• **INSTRUCTIONS TO FOLLOW**
The string "resolution" may appear in lines of the listing. Report each line where it does.

*** Opening DATA TO USE ***

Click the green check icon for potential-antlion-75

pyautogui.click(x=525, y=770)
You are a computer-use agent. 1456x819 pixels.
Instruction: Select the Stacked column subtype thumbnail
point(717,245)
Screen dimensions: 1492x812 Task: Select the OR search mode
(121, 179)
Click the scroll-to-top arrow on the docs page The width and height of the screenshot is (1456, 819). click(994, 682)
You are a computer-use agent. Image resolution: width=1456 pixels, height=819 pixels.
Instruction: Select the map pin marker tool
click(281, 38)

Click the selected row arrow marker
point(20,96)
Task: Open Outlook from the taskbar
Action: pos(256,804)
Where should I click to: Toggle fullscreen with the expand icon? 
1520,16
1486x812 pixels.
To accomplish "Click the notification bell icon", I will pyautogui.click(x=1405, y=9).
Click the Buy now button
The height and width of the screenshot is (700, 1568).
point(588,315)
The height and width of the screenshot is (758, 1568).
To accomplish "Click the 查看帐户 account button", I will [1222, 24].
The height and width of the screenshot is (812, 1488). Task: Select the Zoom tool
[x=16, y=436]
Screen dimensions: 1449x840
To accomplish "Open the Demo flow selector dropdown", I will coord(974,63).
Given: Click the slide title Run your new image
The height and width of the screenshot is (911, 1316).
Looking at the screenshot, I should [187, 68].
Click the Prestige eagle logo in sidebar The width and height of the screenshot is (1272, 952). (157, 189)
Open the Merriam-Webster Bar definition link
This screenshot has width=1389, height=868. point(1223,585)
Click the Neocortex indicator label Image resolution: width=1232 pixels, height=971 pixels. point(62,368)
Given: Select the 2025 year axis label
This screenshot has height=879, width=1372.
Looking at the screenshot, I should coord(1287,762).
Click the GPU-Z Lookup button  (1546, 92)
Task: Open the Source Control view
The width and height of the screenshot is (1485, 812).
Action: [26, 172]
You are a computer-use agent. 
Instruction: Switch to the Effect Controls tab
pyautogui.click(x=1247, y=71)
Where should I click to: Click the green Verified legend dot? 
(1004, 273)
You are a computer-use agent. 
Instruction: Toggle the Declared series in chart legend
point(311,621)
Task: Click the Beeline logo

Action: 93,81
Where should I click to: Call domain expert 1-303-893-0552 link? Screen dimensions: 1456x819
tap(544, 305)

*** Closing DATA TO USE ***

• **ANSWER TO THE EXERCISE**
You are a computer-use agent. Image resolution: width=1456 pixels, height=819 pixels.
Click the Neocortex indicator label Image resolution: width=1232 pixels, height=971 pixels. point(62,368)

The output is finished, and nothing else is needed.